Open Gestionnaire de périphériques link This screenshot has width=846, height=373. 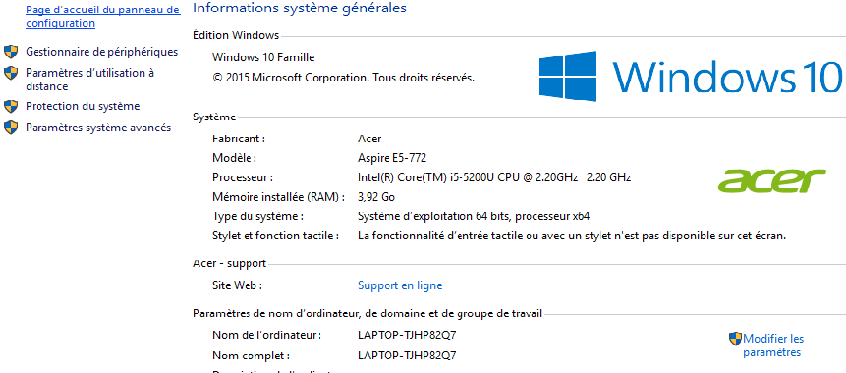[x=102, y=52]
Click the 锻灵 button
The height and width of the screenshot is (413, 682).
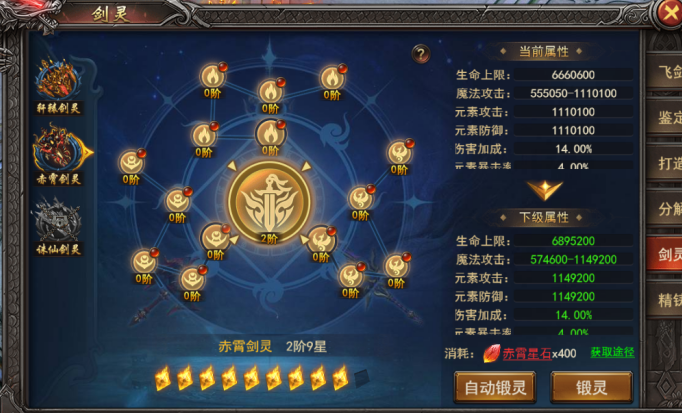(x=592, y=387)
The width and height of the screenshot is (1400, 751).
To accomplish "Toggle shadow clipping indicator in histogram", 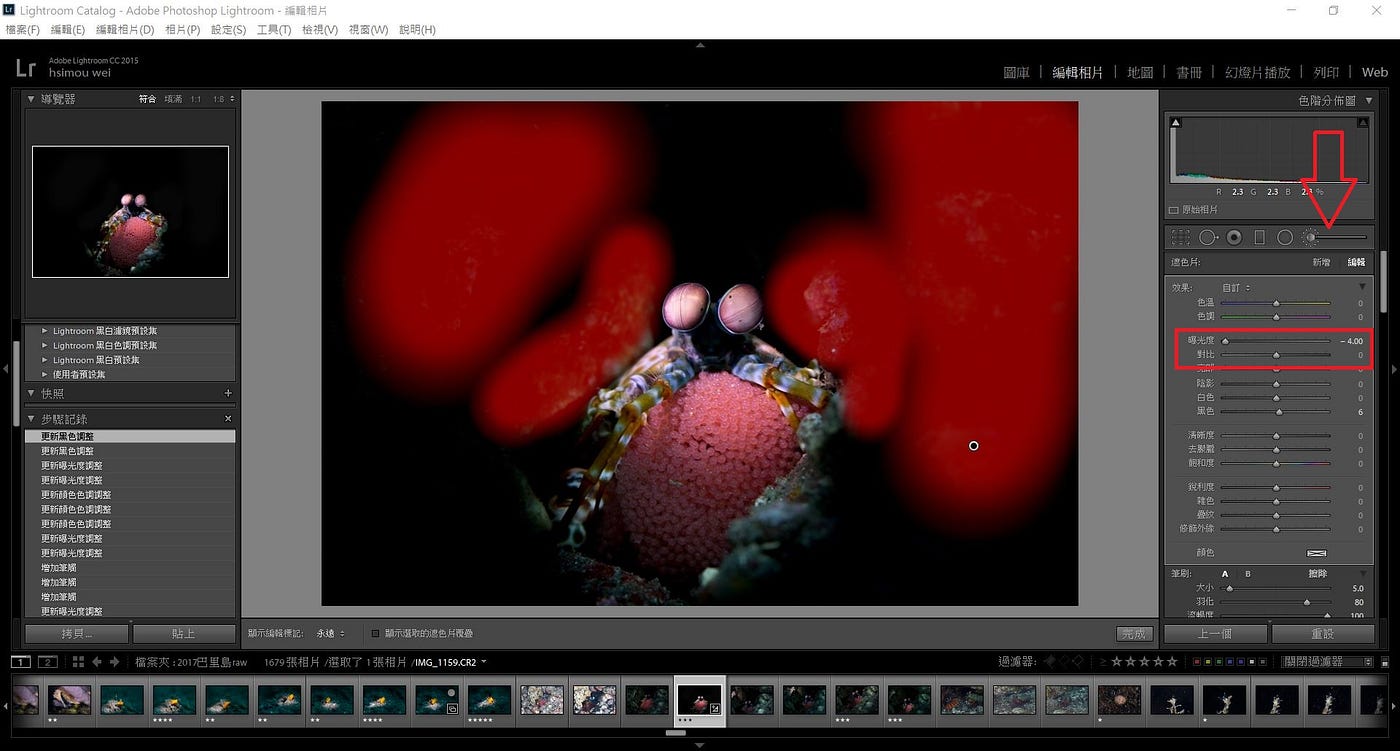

++++++++++

* Required work: The lines to copy run from the one with "The height and" through the end of the material. Write them out exactly, leaving out the pictures.

* Answer to this problem:
The height and width of the screenshot is (413, 682).
(x=592, y=387)
The width and height of the screenshot is (1400, 751).
To accomplish "Toggle shadow clipping indicator in histogram", 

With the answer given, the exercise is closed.